If you look at the attached example (test.rb), you will see that there IS already a signal handler for USR1 registered (very bottom, before .run!).
So even before we set IGNORE in the child, there is an inherited handler present that should circumvent the SignalException.
(besides that, this would also fail to explain why an empty block fixes the issue and with IGNORE it keeps crashing.)
Updated by normalperson (Eric Wong) about 10 years ago
I could not reproduce the race, but I think the following is a fix.
http://bogomips.org/ruby.git/patch?id=3137d8389c32e4
signal.c: fix SIG_IGN race for #9835
A signal may arrive before SIG_IGN is set, but be handled
after trap_list[sig].cmd is cleared:
- signal_enque runs on signal arrival
- user calls trap(sig, "IGNORE"), setting SIG_IGN
- rb_signal_exec runs on queued signal
- signal.c (signal_exec): ignore nil for SIG_IGN
- signal.c (trap_handler): set cmd to nil for SIG_IGN
- signal.c (trap): generate "IGNORE" string for nil
Can you please try my patch? Thank you.
Updated by nobu (Nobuyoshi Nakada) about 10 years ago
As signal is asynchronous, it is not guaranteed essentially?
Anyway, the patch doesn't seem evil.
Updated by normalperson (Eric Wong) about 10 years ago
nobu@ruby-lang.org wrote:
As signal is asynchronous, it is not guaranteed essentially?
The problem is a race with the way we defer signal handling
Kyle expected two states for USR1
:
- print children: sighandler,
trap_list[sig].cmd === proc
- ignore:
SIG_IGN
,trap_list[sig].cmd == 0
However, the problem is we queued a SIGUSR1
at 1),
but queue and handle the signal after 2) passes
So the queued signal hits cmd==0
, leading to rb_threadptr_signal_raise
and SignalException
. Signals queued after 2) are safe from this
condition.
Anyway, the patch doesn't seem evil.
OK, I'll wait a bit for Kyle to confirm. However, I just managed to
reproduce the issue by limiting to one CPU on one of my machines:
schedtool -a 0x1 -e ruby test.rb
My proposed patch seems to fix it on my machine.
Updated by normalperson (Eric Wong) about 10 years ago
v2: updated to pass rubyspec for trap(sig, nil)

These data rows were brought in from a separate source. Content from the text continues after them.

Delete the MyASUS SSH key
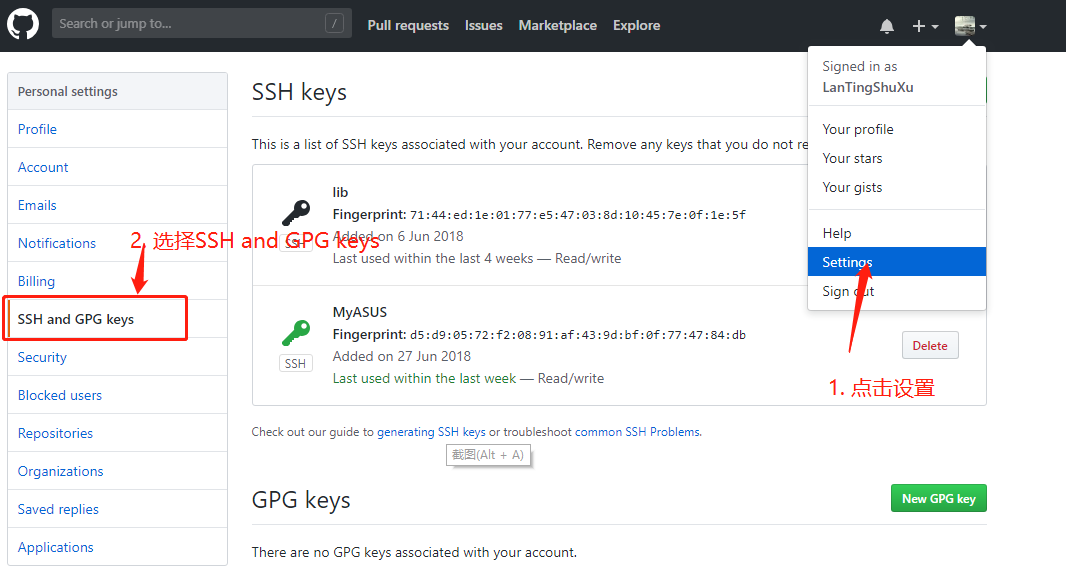Viewport: 1066px width, 574px height. 930,345
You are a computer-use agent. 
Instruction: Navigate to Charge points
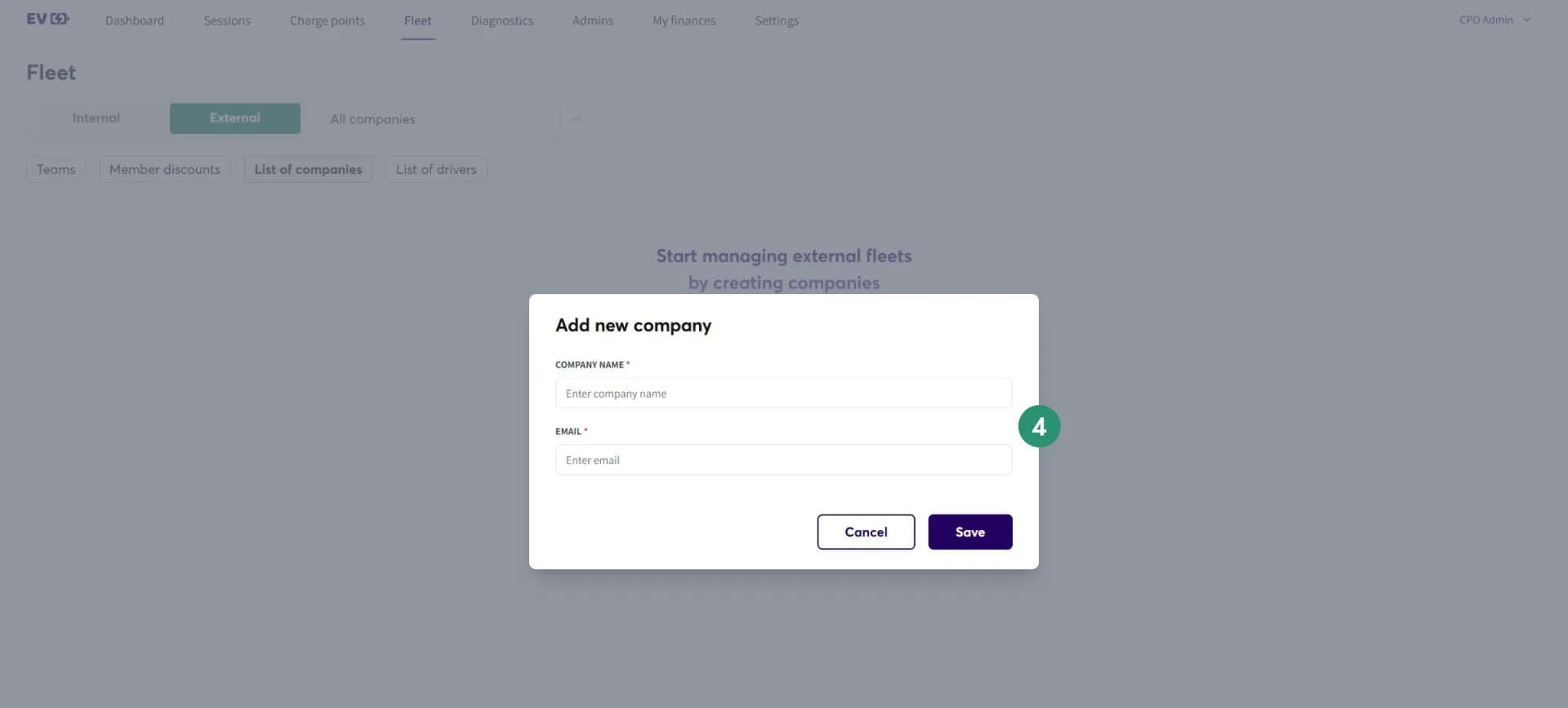click(x=327, y=20)
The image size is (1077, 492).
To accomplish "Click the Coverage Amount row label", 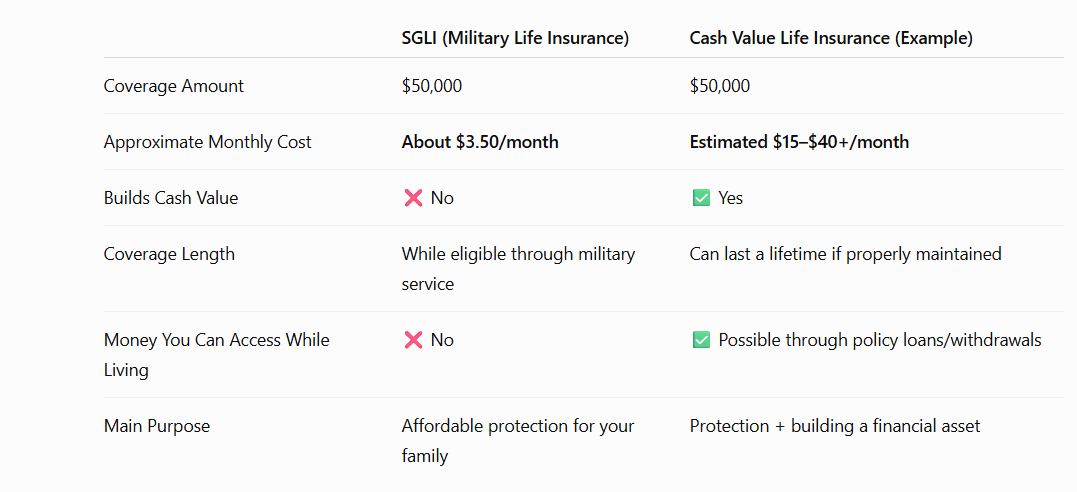I will [x=174, y=86].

http://bogomips.org/ruby.git/patch?id=e19b6b1a5e0117
Updated by normalperson (Eric Wong) about 10 years ago
- Description updated (diff)
- Backport changed from 2.0.0: UNKNOWN, 2.1: UNKNOWN to 2.0.0: REQUIRED, 2.1: REQUIRED
update backport field for r46194
Updated by nagachika (Tomoyuki Chikanaga) about 10 years ago
- Status changed from Rejected to Closed
change status because there was a bugfix
.
Updated by nagachika (Tomoyuki Chikanaga) about 10 years ago
- Backport changed from 2.0.0: REQUIRED, 2.1: REQUIRED to 2.0.0: REQUIRED, 2.1: DONE
Backported into ruby_2_1
branch at r46520.
Updated by usa (Usaku NAKAMURA) about 10 years ago
- Backport changed from 2.0.0: REQUIRED, 2.1: DONE to 2.0.0: DONE, 2.1: DONE
backported into ruby_2_0_0
at r46575.